**Exercise:**
From the data below, report how many lines contain the word "right", giving the number and nothing else.

-.-.-

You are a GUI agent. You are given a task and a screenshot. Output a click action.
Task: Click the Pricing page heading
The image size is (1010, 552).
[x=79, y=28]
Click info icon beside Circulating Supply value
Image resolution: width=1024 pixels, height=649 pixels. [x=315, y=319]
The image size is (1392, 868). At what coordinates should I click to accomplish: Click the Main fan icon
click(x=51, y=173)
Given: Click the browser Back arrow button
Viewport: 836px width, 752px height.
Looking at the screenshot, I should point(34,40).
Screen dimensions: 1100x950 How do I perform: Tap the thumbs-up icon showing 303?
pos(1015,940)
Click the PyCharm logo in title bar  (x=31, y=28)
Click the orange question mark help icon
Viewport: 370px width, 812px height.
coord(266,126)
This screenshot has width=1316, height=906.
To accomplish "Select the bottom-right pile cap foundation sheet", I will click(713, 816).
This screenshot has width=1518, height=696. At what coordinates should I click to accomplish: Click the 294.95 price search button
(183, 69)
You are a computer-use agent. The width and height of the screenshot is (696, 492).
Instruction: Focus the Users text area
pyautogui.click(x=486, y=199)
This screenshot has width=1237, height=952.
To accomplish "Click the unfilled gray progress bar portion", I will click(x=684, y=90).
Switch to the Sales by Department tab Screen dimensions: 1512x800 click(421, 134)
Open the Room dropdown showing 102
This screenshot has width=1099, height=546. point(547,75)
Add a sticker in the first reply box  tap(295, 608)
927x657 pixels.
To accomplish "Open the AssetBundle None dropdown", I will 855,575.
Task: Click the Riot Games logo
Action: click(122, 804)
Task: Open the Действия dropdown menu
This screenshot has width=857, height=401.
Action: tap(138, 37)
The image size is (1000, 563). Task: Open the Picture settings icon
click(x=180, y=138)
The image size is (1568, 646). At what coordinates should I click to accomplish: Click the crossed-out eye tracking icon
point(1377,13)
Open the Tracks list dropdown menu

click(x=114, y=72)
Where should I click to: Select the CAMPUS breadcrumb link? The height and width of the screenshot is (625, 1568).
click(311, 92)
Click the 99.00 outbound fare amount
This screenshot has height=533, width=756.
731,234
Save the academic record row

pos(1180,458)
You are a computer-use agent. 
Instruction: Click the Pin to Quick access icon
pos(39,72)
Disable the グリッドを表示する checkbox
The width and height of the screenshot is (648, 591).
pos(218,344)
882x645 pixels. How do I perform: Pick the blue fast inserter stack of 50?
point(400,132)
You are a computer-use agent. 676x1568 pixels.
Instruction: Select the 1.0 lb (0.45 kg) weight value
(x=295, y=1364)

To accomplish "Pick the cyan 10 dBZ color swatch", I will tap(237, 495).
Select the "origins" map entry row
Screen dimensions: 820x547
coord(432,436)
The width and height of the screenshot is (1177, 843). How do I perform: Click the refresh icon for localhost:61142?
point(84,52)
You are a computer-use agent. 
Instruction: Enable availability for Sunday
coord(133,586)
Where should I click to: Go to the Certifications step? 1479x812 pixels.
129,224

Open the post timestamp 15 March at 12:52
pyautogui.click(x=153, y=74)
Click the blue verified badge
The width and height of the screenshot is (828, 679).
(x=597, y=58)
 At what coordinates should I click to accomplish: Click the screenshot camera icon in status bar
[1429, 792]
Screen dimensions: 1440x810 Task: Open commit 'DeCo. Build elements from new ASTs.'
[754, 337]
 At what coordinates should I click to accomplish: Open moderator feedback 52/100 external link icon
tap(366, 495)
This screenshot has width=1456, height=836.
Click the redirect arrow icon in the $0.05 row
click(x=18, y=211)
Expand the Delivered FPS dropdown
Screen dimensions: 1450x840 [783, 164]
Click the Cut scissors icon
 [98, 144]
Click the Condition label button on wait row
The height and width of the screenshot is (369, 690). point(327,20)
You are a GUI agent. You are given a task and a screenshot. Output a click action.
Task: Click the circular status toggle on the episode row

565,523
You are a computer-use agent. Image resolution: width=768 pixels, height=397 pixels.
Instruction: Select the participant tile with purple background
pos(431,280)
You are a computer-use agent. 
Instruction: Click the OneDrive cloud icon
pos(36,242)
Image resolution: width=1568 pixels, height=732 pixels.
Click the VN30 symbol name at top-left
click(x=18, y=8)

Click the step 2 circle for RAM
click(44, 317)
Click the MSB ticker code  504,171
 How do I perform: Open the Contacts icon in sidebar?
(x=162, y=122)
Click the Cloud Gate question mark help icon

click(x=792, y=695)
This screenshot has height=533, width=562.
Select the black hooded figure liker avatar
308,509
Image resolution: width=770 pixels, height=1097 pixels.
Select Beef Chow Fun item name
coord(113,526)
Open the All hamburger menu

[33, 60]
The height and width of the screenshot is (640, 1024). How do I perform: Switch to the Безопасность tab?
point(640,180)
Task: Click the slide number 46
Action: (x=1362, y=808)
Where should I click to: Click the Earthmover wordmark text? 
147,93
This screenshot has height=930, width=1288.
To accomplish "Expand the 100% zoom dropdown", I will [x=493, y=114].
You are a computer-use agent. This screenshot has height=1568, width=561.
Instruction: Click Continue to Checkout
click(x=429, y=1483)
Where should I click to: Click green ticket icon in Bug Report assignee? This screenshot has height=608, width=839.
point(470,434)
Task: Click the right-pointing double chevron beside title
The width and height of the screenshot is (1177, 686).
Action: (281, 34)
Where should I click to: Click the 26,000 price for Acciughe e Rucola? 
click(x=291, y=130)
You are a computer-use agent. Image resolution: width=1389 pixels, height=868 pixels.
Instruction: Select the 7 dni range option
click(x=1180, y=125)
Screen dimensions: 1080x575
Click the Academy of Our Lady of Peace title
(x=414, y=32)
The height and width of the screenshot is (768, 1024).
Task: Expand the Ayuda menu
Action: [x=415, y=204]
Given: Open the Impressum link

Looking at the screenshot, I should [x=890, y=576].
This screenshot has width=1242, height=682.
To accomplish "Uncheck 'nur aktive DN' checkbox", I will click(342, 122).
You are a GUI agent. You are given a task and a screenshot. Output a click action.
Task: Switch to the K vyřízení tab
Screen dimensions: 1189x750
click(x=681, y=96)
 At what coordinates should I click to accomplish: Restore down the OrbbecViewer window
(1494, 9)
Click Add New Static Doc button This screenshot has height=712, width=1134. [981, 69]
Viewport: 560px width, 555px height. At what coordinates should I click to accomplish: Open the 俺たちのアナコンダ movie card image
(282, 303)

-.-.-

**Response to the exercise:**
2